Ahiret inancına sahip olan insan; yokluk halinde bile varlık içinde yaşar, ahiret inancında sorun olan Müslüman bile varlık içinde yokluk çeker. Bu durum; insanın inancıyla doğru orantılıdır. İnsanın dünyalıklara yüklediği anlam ve değer; inancı ölçüsündedir. Mülkün sahibinin Allah olduğunu bilen ve bu inanca sahip olarak ahirette hesap vereceğini düşünen insan için dünya malının önemi; hak için harcanmasıyla sınırlıdır. Dünya malına doyumsuzluk; nankörlük olarak tanımlanmaktadır. Sürekli arayış içinde olmak ve dünyalık elde etmek için her türlü yönteme başvurmak; varlık içinde yokluk çekmenin tipik örneği ve göstergesidir. Bu tür insanlarda; dünyalıklar ne kadar elde edilirse edilsin, doyumsuzluk daha da artmaktadır. Her şeyin sahibi olmayı isteyenler; bunun sınırını bilememekte, zamanla da haddi aşacak davranışlar içiresine girmektedirler.

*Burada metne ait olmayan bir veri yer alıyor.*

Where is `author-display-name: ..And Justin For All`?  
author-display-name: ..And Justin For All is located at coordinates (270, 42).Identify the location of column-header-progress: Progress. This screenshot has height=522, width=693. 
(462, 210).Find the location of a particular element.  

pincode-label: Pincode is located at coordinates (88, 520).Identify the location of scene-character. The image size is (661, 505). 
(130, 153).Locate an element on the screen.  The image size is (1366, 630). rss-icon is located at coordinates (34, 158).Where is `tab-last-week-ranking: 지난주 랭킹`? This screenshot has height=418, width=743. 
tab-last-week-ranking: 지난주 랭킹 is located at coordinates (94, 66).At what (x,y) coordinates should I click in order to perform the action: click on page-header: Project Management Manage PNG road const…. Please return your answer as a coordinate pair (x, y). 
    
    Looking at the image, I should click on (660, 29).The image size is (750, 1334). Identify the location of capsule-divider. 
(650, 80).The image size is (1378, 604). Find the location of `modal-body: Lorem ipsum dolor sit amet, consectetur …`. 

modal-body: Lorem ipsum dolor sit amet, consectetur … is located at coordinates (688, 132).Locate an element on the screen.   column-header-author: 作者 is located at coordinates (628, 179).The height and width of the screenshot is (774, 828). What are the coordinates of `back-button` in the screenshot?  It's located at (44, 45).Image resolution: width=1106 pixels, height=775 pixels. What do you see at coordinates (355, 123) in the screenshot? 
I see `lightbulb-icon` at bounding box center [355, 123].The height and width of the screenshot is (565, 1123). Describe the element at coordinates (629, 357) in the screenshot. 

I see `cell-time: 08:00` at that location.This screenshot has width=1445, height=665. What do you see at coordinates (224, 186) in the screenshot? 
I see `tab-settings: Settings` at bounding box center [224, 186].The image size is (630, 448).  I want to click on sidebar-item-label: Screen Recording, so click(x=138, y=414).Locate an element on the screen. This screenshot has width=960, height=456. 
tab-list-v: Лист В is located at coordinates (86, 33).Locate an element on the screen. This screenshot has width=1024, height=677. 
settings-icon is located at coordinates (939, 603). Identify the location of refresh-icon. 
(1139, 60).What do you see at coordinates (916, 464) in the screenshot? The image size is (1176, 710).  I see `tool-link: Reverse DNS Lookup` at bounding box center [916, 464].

Humeze suresinde bu hakikati hatırlatan yüce Allah; insanoğlunun bu konudaki zaafını da tanıtmaktadır. İnsanoğlu yığıp yığıp biriktirdiklerinin kendisini koruyacağını, kurtaracağını zannetmektir. Halbuki, bu; büyük bir yanılma ve yanıltmadır. Dünya malının; insanı kurtarması mümkün değildir. Ancak; dünya malı kişiyi Allaha ulaştırıyorsa anlamlıdır, değerlidir ve insana katkı sağlayacaktır. Bunun için de; malın çok veya az olmasının anlamı yoktur. Ahiret inancında sorun olanlar ve ahiret inancıyla ilgili tasavvur problemi yaşayanların; her şeyleri dünya ve dünyalıklardır. Elinde bulunanların kendisini mutlu etmediği bu gibi insanlar; sürekli olarak kazanmak ve elde etmek için koştururlar. Her koşuşturmada bir boşluğa düşerler. Her boşluk da; kendilerinin yokluk yaşamasına neden olmaktadır.
Sürekli olarak dünyalıkların peşinde olanlar; varlık içinde yokluk yaşamak zorundadırlar. Çünkü onlar; hiçbir zaman elindekilerini göremezler, veren Allah olduğunu da bilemezler. Böyle olunca da; varlık içinde yokluk yaşarlar.